What it's not right for: most Bromley extensions. Single-storey rear extensions here run £56,000–£90,000. At that level, a secured finance route almost always wins on cost.
Which Finance Route Fits Your Bromley Property - by Postcode?
This is the section no generic guide produces - and it's the one that matters most. The right finance route depends as much on your property type and postcode as it does on your credit score.
📊 Buildaway equity calculator - Bromley postcodes: Based on HM Land Registry and ONS data (April–May 2026), here's how much a homeowner at 75% LTV could typically borrow in additional financing, assuming a 50% LTV outstanding mortgage:
| Property Type | Area | Avg Value | Equity at 75% LTV* | Best Finance Route |
|---|---|---|---|---|
| Victorian terrace | BR1 (Bickley, London Rd) | £420k–£580k | £105k–£145k | Remortgage or Further Advance |
| 1930s semi-detached | BR2 (Shortlands, Norman Park) | £500k–£750k | £125k–£187k | Further Advance or Remortgage |
| Edwardian terrace | BR3 (Beckenham) | £450k–£650k | £112k–£162k | Second Charge (if mid-fix) |
| Detached/conservation | BR7 (Chislehurst) | £600k–£900k+ | £150k–£225k | Any route; remortgage most flexible |
| Smaller terrace/flat | BR1 1 (most affordable) | From £344k | From £86k | Personal loan for smaller projects |
*Assumes 50% LTV outstanding balance; figures indicative only. Always seek independent mortgage advice.

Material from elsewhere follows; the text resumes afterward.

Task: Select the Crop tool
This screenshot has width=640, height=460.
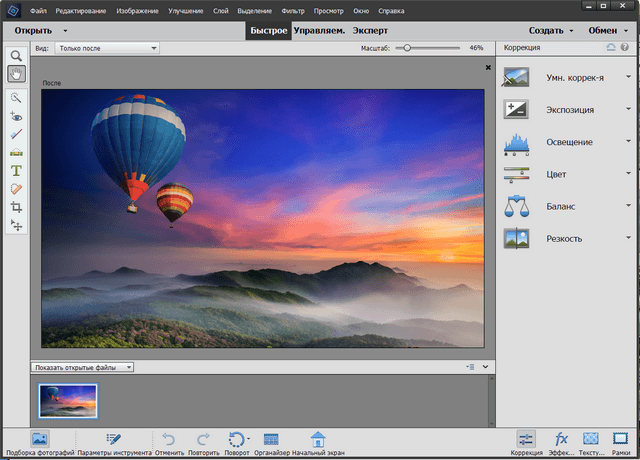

BR7 Chislehurst - a special case. Conservation area properties often command a premium - £600k–£900k+ is common - which means more equity headroom. But lenders sometimes require full planning permission before releasing funds in conservation areas, because design restrictions affect build viability. If you're in a BR7 conservation area, get your planning conversation with Bromley Council started before you approach a lender.
🔑 Citation capsule: The most suitable financing route for a Bromley home extension depends on both property type and postcode. Homeowners in BR2 - where average values reach £723,250 in Bromley Common (HM Land Registry, April 2026) - typically hold the most equity and qualify for the most competitive further advance and remortgage rates. Conservation area properties in BR7 Chislehurst often require planning approval before lenders will release funds.